## What you have to do
Exclude every picture and return the remaining entries below verbatim.

## Exercise data
★ ★ ★ ★ ★ ★ ★

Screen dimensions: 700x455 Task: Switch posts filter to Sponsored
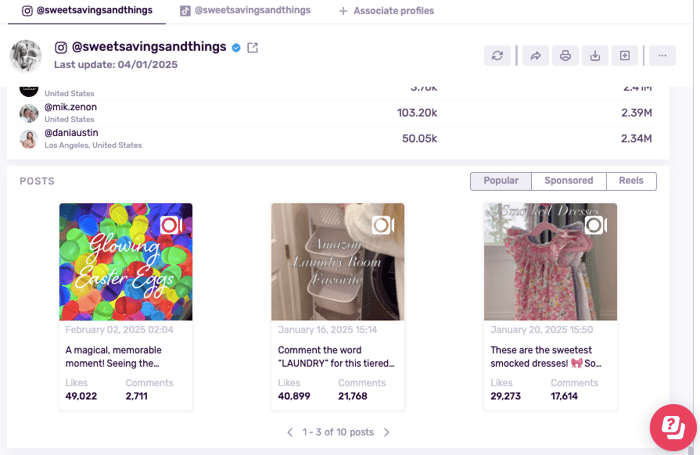click(x=568, y=181)
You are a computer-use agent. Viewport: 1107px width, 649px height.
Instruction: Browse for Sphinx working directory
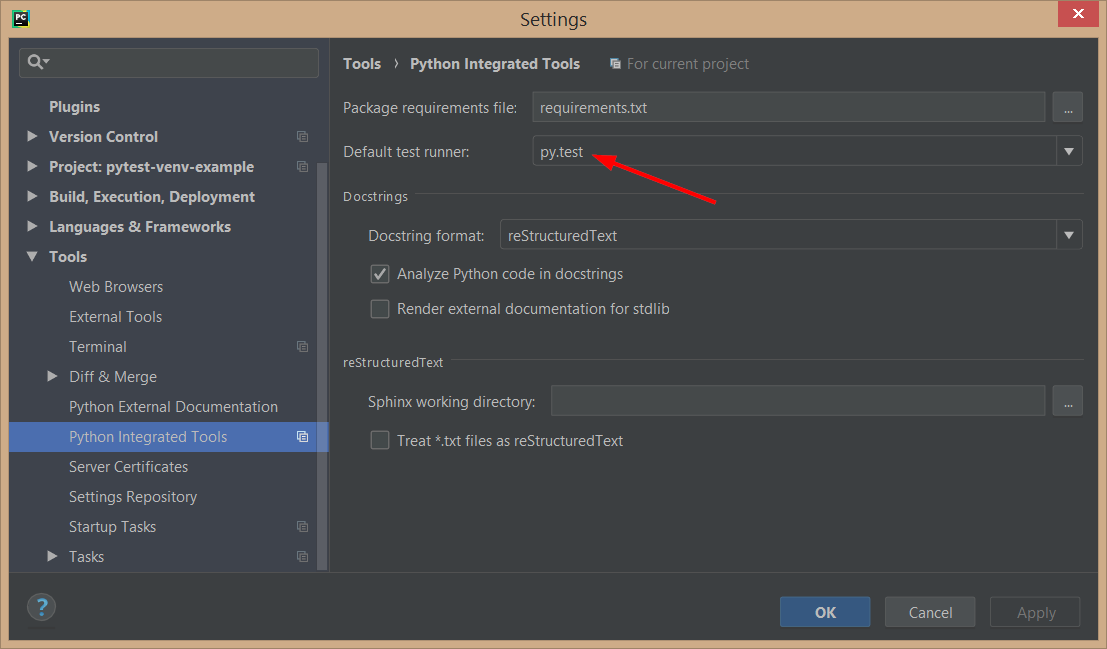(x=1067, y=402)
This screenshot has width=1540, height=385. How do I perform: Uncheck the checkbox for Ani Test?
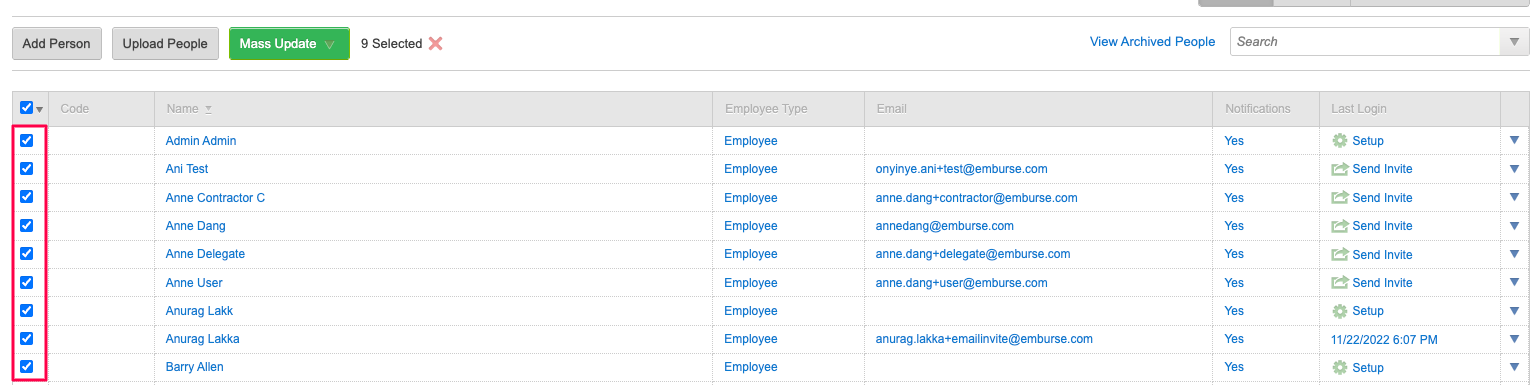point(27,169)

★ ★ ★ ★ ★ ★ ★

## Answer box
Screen dimensions: 700x455 Task: Switch posts filter to Sponsored
click(x=568, y=181)
You are a computer-use agent. Viewport: 1107px width, 649px height.
Instruction: Browse for Sphinx working directory
(x=1067, y=402)
This screenshot has width=1540, height=385. How do I perform: Uncheck the checkbox for Ani Test?
point(27,169)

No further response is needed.